◆ **What is required**: Please turn the part of the rows below that opens with the line containing "The width and height of the screenshot is (337, 252)." and closes with the line containing "Action: pos(168,10)" into a Markdown table with the columns No. and Line. Number each line and leave out blank ones.

◆ **Dataset content**:
--- --- ---
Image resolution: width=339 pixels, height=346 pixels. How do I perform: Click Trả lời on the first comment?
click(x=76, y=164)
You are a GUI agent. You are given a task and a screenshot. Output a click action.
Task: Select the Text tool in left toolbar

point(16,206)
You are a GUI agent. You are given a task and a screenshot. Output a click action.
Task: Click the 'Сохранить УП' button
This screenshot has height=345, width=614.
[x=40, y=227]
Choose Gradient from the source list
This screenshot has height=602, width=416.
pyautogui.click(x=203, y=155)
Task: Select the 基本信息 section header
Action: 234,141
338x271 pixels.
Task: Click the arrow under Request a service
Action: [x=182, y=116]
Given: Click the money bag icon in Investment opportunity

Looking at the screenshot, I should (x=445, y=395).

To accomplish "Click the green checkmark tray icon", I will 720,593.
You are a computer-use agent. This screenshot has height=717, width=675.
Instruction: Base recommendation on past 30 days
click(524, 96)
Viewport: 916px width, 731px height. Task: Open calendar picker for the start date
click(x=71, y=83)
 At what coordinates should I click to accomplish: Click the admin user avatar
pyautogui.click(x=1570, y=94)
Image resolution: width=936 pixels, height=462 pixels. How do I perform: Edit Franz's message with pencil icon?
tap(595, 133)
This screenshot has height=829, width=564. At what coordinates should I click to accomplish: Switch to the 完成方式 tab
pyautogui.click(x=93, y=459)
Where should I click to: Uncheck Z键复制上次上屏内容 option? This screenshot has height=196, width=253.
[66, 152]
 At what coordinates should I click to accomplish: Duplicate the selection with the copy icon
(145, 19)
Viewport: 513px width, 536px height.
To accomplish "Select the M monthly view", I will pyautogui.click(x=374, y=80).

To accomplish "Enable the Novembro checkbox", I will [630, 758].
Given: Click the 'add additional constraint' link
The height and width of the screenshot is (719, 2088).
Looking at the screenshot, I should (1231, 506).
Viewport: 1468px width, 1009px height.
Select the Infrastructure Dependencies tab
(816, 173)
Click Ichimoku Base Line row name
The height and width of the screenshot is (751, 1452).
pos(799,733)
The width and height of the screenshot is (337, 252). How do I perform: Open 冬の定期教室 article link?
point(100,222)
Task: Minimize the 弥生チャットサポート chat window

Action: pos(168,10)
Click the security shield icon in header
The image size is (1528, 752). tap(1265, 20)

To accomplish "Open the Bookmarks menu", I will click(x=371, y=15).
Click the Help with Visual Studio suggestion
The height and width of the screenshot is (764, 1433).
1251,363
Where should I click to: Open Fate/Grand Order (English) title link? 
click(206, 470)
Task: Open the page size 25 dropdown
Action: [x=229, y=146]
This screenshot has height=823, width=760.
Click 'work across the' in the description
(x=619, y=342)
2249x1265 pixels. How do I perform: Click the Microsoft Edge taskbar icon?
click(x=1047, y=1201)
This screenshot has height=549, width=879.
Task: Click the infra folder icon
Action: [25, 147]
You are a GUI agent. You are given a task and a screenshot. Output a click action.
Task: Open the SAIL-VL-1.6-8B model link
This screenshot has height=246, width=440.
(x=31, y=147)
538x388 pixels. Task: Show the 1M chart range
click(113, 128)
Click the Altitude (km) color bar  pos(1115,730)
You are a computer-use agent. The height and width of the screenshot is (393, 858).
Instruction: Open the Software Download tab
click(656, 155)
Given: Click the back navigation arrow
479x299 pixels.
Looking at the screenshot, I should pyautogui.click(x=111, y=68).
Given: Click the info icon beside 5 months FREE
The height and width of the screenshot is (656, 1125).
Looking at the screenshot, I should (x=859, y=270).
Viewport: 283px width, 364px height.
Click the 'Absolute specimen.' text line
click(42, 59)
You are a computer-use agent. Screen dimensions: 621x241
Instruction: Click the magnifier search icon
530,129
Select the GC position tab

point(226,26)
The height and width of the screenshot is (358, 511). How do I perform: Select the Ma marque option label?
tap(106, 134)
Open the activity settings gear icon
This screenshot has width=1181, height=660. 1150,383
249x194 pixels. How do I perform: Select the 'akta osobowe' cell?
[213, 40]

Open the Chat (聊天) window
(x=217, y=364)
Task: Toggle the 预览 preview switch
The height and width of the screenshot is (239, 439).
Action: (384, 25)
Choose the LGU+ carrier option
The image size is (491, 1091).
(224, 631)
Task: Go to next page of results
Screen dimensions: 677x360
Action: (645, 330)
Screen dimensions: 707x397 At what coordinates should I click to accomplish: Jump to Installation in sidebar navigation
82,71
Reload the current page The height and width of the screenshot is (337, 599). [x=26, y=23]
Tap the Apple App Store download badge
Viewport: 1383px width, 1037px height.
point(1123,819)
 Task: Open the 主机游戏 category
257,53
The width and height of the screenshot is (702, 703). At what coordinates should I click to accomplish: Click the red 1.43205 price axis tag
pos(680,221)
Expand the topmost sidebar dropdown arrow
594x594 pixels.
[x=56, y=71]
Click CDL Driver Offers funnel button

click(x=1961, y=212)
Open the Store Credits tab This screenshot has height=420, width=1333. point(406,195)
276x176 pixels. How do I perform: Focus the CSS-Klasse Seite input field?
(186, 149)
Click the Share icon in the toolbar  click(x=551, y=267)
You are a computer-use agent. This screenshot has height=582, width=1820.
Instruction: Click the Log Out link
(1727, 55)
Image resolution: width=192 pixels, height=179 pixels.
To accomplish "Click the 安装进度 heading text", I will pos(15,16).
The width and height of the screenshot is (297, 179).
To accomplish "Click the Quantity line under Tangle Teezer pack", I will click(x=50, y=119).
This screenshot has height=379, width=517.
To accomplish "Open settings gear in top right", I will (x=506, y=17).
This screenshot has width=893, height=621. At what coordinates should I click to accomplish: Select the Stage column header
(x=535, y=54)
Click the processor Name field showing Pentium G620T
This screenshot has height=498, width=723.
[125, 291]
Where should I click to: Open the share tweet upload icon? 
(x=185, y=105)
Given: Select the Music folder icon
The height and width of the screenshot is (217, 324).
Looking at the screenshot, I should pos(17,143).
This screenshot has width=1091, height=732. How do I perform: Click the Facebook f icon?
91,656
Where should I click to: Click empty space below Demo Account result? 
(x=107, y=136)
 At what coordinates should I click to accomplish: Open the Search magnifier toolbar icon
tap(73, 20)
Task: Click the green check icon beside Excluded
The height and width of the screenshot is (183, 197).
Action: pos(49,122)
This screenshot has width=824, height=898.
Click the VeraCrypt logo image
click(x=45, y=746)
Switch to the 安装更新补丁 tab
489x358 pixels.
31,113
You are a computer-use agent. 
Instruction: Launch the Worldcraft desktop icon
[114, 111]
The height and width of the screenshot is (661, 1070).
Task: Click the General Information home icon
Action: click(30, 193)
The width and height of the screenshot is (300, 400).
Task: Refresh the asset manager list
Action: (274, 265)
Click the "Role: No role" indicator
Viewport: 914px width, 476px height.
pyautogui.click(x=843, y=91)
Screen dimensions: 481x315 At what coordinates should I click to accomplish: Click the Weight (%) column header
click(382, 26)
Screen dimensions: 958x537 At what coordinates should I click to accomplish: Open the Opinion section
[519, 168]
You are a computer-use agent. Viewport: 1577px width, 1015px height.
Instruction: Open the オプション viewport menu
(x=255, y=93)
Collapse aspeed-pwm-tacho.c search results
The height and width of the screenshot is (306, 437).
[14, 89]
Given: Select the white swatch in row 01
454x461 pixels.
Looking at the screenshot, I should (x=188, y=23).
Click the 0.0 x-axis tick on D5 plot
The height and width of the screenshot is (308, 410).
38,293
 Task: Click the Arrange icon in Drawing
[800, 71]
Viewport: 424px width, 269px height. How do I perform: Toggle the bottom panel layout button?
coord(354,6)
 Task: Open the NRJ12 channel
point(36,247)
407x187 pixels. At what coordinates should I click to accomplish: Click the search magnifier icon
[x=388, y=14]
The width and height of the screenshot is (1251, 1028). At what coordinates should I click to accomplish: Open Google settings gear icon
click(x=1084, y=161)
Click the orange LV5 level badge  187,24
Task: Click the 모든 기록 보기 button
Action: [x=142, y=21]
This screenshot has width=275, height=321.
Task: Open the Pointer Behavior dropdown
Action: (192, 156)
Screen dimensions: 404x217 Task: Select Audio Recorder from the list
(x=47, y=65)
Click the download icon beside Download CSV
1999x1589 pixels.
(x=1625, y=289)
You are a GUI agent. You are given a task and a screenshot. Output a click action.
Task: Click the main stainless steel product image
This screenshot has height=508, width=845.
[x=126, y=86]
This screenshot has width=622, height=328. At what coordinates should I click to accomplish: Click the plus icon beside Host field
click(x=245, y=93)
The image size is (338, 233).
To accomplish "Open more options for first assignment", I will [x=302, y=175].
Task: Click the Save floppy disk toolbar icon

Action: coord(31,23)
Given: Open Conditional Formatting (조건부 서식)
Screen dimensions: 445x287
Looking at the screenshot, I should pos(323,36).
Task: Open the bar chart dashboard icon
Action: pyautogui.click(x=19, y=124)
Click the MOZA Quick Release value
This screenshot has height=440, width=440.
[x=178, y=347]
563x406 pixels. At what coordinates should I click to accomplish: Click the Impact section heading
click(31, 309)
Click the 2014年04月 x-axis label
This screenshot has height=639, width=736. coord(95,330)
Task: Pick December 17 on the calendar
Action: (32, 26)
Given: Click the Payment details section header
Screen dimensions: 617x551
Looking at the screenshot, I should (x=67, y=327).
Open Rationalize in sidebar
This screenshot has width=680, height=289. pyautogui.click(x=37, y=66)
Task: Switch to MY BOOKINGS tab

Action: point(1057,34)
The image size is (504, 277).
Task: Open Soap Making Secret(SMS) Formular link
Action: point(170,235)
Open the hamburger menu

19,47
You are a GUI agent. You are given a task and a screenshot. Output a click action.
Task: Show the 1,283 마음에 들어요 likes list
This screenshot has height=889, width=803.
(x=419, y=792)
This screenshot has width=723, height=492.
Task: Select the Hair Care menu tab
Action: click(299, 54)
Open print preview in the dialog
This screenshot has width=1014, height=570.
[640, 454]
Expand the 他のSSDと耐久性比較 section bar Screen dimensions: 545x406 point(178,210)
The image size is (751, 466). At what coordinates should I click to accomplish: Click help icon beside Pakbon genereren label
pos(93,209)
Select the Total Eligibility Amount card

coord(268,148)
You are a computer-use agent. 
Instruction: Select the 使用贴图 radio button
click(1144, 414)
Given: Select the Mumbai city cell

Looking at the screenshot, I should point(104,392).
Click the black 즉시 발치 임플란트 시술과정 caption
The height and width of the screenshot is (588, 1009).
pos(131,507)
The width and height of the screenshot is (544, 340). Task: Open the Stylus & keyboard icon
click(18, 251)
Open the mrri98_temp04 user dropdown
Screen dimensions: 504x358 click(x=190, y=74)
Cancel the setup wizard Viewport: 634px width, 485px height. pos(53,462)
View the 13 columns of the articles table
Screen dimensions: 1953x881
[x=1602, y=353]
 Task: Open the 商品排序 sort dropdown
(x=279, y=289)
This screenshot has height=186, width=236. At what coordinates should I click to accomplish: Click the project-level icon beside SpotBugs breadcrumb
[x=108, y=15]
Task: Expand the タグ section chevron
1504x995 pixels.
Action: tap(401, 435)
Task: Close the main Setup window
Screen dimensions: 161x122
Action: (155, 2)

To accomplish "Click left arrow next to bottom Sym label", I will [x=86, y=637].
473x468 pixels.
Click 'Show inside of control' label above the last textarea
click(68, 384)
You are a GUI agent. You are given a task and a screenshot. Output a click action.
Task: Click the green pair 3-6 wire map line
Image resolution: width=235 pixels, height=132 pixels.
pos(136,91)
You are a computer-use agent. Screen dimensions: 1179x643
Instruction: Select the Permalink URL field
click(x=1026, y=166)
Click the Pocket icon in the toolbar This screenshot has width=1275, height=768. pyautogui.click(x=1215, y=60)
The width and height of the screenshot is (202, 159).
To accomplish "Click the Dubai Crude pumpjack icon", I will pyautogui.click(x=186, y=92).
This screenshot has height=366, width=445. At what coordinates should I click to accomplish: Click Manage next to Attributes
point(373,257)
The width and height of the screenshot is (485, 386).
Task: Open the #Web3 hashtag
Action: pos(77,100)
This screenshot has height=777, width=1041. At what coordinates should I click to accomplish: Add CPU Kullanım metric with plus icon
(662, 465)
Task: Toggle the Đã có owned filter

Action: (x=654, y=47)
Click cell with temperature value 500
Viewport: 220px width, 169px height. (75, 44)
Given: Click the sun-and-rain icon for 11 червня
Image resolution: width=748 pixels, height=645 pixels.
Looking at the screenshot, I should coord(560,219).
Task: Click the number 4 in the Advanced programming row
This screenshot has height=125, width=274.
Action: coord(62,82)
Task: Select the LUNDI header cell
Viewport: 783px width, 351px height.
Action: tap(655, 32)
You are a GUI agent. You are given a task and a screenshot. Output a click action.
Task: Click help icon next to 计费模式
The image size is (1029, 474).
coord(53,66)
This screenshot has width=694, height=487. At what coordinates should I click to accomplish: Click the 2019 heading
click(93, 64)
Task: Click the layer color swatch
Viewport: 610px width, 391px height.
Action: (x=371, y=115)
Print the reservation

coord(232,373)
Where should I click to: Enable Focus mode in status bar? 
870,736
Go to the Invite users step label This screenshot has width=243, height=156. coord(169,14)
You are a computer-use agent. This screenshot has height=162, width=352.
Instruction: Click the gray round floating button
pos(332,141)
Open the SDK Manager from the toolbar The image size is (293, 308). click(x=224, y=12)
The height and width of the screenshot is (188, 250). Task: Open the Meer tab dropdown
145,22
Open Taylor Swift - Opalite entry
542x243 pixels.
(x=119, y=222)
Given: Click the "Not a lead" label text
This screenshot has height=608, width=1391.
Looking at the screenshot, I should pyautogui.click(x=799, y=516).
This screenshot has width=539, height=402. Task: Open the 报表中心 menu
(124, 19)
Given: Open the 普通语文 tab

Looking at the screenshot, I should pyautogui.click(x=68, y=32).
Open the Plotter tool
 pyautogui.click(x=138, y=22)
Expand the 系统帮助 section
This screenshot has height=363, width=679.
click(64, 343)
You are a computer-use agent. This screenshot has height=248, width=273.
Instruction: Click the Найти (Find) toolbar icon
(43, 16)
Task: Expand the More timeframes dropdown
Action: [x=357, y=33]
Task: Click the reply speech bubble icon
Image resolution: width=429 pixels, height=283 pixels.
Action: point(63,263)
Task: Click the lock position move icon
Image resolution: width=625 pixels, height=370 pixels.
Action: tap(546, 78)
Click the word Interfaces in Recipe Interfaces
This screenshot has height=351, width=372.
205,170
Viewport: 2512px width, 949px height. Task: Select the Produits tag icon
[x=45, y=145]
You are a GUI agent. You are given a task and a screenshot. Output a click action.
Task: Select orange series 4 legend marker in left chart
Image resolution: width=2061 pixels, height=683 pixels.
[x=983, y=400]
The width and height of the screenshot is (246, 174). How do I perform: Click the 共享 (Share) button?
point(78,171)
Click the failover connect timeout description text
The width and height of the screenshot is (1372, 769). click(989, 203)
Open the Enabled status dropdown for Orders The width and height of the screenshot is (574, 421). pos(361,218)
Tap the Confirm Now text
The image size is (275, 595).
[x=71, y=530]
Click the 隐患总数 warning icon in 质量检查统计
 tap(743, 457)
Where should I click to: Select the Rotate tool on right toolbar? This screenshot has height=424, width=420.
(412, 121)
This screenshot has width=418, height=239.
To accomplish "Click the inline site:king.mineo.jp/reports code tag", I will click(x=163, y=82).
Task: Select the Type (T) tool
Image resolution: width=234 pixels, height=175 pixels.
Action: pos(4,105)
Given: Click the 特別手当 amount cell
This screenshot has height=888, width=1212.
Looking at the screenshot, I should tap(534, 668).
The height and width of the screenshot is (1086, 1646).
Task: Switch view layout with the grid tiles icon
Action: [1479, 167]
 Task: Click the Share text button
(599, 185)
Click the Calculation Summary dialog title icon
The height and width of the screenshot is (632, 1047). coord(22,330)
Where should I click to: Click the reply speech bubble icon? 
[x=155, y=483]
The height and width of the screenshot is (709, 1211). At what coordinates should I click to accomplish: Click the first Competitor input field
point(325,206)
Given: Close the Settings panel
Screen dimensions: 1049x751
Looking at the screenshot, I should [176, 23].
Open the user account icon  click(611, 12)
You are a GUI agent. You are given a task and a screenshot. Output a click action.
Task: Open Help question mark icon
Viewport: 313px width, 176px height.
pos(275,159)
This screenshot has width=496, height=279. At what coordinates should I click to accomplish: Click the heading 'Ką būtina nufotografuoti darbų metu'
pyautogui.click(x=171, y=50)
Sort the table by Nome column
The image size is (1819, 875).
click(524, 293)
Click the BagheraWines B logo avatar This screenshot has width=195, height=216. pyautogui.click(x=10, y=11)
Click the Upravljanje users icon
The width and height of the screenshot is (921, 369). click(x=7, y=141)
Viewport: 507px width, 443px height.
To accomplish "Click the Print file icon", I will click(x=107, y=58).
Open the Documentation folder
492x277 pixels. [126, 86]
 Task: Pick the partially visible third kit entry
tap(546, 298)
--- --- ---
◆ **Result of the exercise**:
| No. | Line |
|---|---|
| 1 | The width and height of the screenshot is (337, 252). How do I perform: Open 冬の定期教室 article link? |
| 2 | point(100,222) |
| 3 | Task: Minimize the 弥生チャットサポート chat window |
| 4 | Action: pos(168,10) |